Легко видеть, что подобная конфигурация заключает в себе острое противоречие между стремлением Китая утвердить себя в качестве отдельной и совершенно самостоятельной геополитической силы и врастанием Китая в мир через его периферийную зону и китайскую диаспору. Трудно предугадать исход противоборства этих двух тенденций. Тайваньская проблема, кстати сказать, наглядно демонстрирует всю сложность и противоречивость процесса глобализации Китая. Политическая конфронтация между материком и островом не мешает тайваньскому капиталу занимать влиятельные позиции в китайской экономике, что в свою очередь делает невозможными для обеих сторон резкие политические движения.

Китай многолик, но именно внутренняя преемственность его столь несходных, порой несовместимых обликов и составляет секрет жизненности китайского дракона. Сегодня уже ясно видно, что в глобальную цивилизацию Китай входит отнюдь не как новичок и робкий ученик. Он привносит в нее свою форму и свое понимание глобальности, которая в будущем все решительнее будет вступать и уже вступает в конкуренцию с западными концепциями глобализации. И надо признать, что в позиции Китая на мировой арене при всей ей внутренней последовательности имеется много непривычного и непонятного для западного наблюдателя. Есть только один способ разгадать загадки китайского дракона: внимательнее присмотреться к мотивам, движущим им.

«Китайский мир»: метафизика повседневности

Своеобразие политики и всего государственного уклада в Китае обуславливается особой концепцией власти — авторитарной по своей природе, но оправдывающей авторитарность не религиозными или идеологическими догмами, а, скорее, культурными факторами. Как известно, традиционным политическим идеалом Китая была «Срединная», или «Небесная», империя, которая практически не допускала равноправных отношений с другими странами. Хотя китайская империя рухнула еще в начале ХХ века, китайский комплекс великодержавности не исчез и стал составной, даже важнейшей частью заимствованных с Запада идеологий. Представление о том, что Китай — «великая держава», объясняет решительно все в словах и делах китайского руководства.

В самом общем виде идея великодержавности выражается ныне в приоритете национального суверенитета и государственных интересов над «общечеловеческими ценностями» и интересами личности. На практике же понятие национальных интересов оказывается крайне расплывчатым применительно и к внутренней, и к внешней политике.
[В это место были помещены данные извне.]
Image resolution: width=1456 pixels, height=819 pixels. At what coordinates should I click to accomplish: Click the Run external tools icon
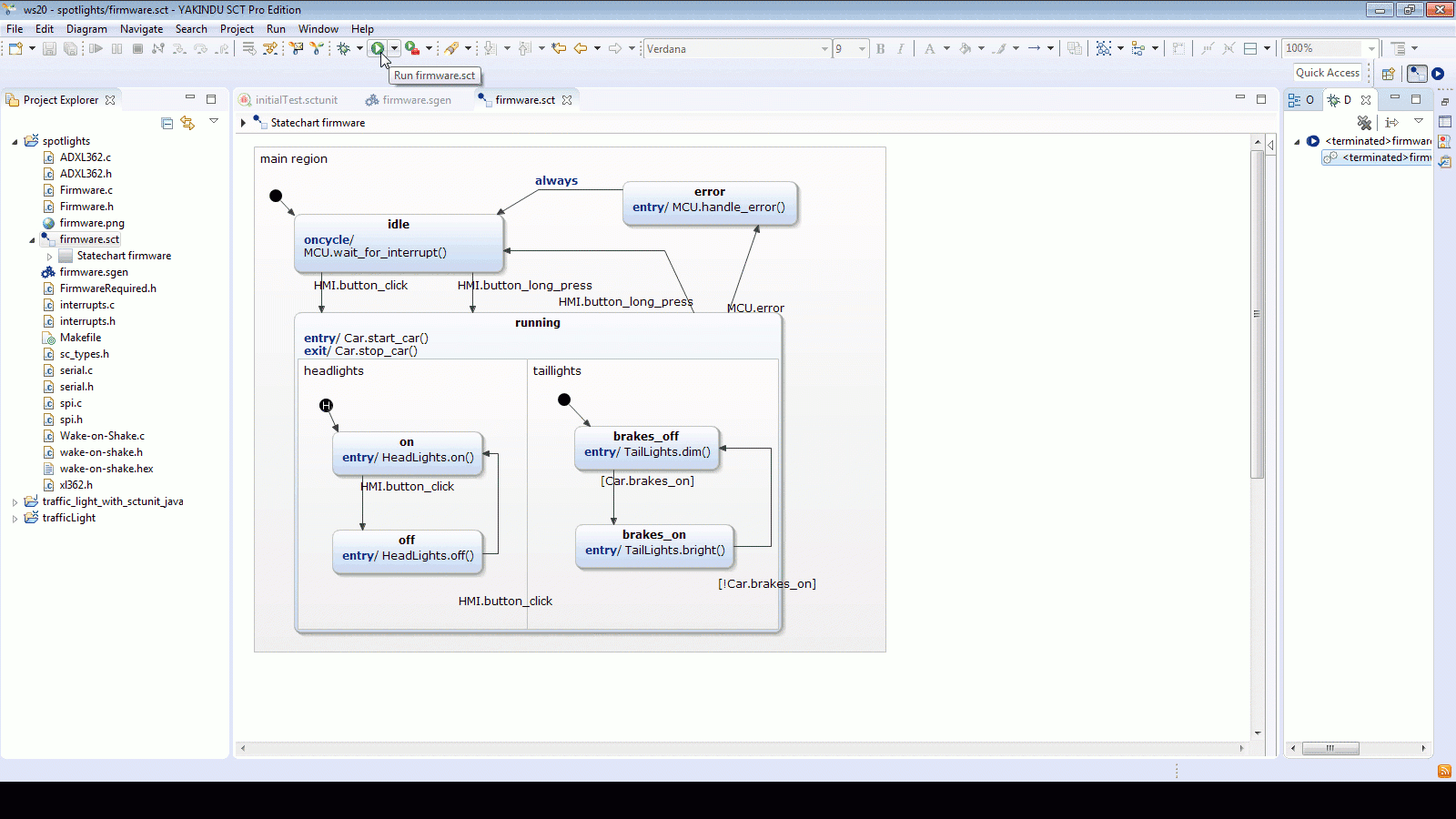412,48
Внутри страны оно сливается с интересами Коммунистической партии, а в области международных отношений не дает возможности определить границы и соотношение национальных суверенитетов. «Парад суверенитетов» на мировой арене — это война всех против всех, и нужно проявлять настоящие чудеса словесной эквилибристики — или, как говорят в Пекине, диалектики — чтобы примирить его с лозунгом мирного существования, каковое объявлено вторым главным принципом китайской внешней политики. Известный лозунг «одно государство, два строя», определяющий политику Пекина по отношению к Тайваню, может служить примером такой «диалектической гибкости» понятий.
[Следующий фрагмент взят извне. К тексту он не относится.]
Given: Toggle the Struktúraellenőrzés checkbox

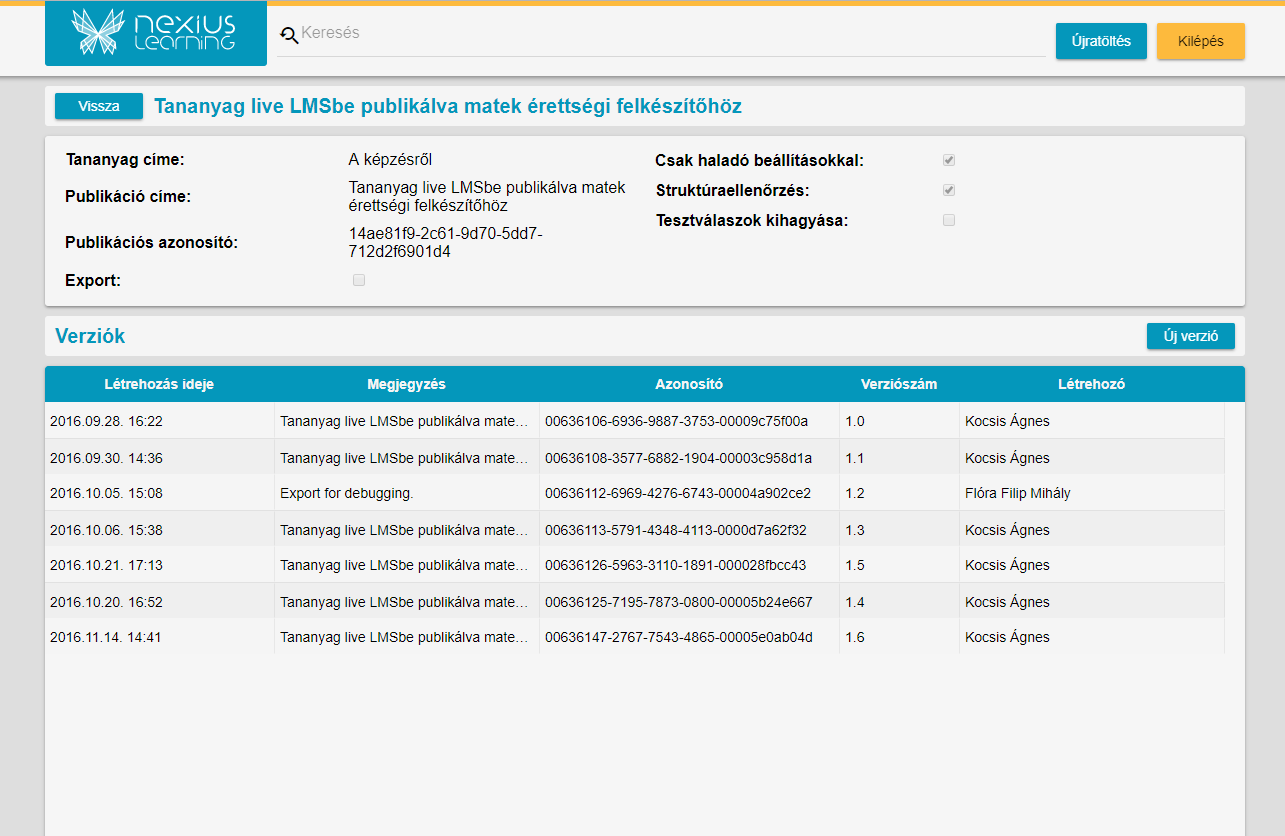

В реальности, как и следует ожидать, прочного мира не получается: так, в области внешней торговли Китай старательно прессингует своих соперников, не слишком оглядываясь на заключенные им договора о «дружбе» или «стратегическом партнерстве». Выдвинутые руководством КНР крайне жесткие условия для вступления России в ВТО — лишь очередное звено в длинной цепи подобных действий. Не удивительно, что западные державы относятся к Китаю с подозрением и пытаются его «сдерживать»[4], что лишь подогревает националистические и антизападные настроения внутри самого Китая. Разорвать этот порочный круг взаимного недоверия будет нелегко. Положение усугубляется тем, что в современную эпоху уже не существует общепризнанного критерия рациональности, и последняя все чаще отдается на откуп прагматике, отождествляется с политическими интересами отдельных общественных групп или нормами культуры. Но верно и то, что облик азиатского национализма, вообще говоря, отличается завидным постоянством. Идет ли речь о милитаристской Японии, авторитарных режимах в Юго-Восточной Азии, коммунистическом Китае или даже космополитическом Сингапуре, мы сталкиваемся с одним и тем же перечнем «истинно азиатских ценностей»: преданность общему благу, бескорыстие, готовность к самопожертвованию и т. п.
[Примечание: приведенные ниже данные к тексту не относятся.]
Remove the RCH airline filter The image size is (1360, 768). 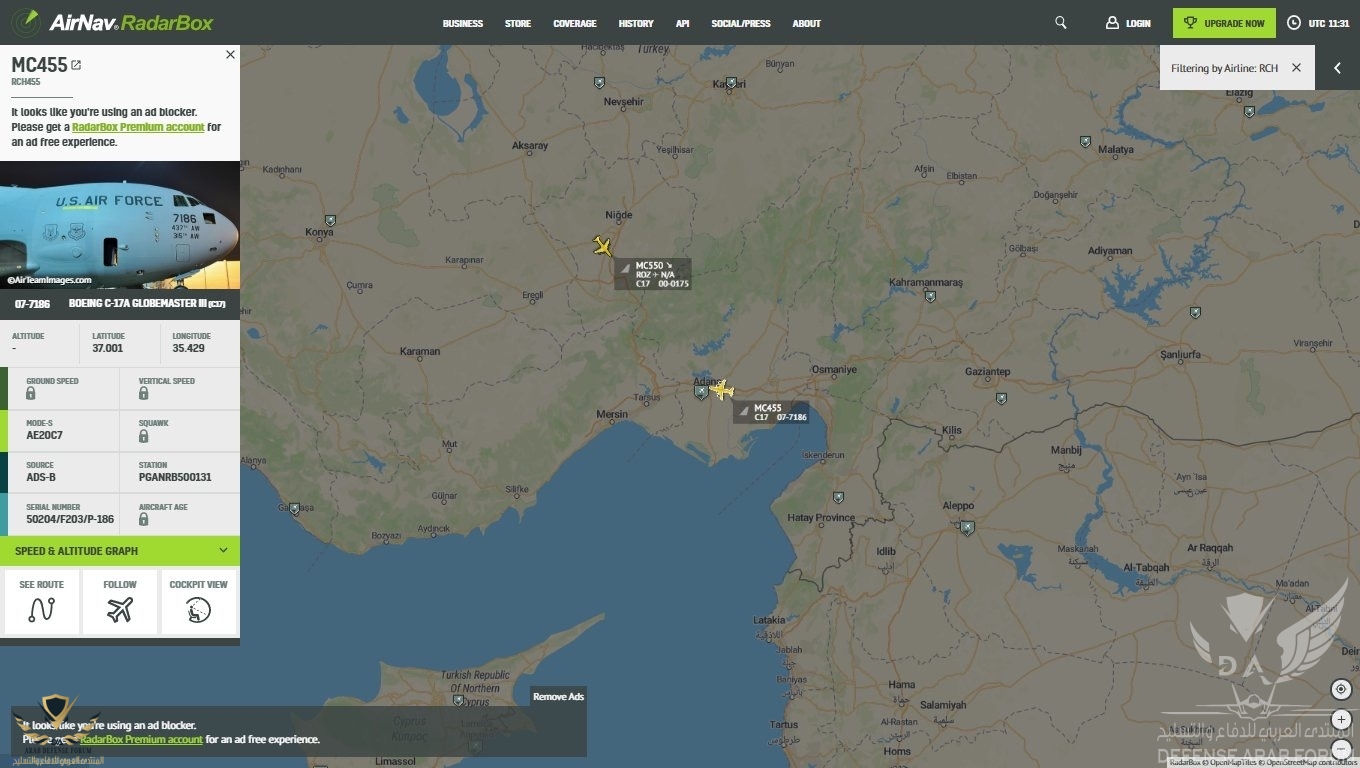point(1296,68)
Где корни дальневосточного мифа абсолютной власти и в чем причины его живучести? Здесь не обойтись без краткого экскурса в область китайской метафизики. Главная категория китайского миросозерцания выражена в понятии «естественности», или, буквально, «таковости» (цзы жань) вещей. Понятию этому свойственна примечательная двусмысленность: оно может обозначать как метафизический абсолют, так и абсолютный характер каждого момента существования. Другими словами, «таковость» есть одновременно абсолютная единичность и принцип множественности сущего. В китайской политической традиции первому соответствует фигура правителя, который должен был «сам по себе над всем вознестись», а второму — стихия жизни «как она есть», в ее бесконечном разнообразии. По этой причине китайцы верили, что сознание в его «покойном», так сказать, незамутненно-естественном состоянии способно иметь непосредственное и полное знание о природе вещей. Древние китайские теоретики деспотизма из школы так называемых законников (фа цзя) внесли в этот постулат немаловажное для политики уточнение: речь идет о сознании правителя, который один обладает правом давать определения вещам и тем самым придавать субъективному знанию объективное содержание, устанавливая «единственно правильные» законы.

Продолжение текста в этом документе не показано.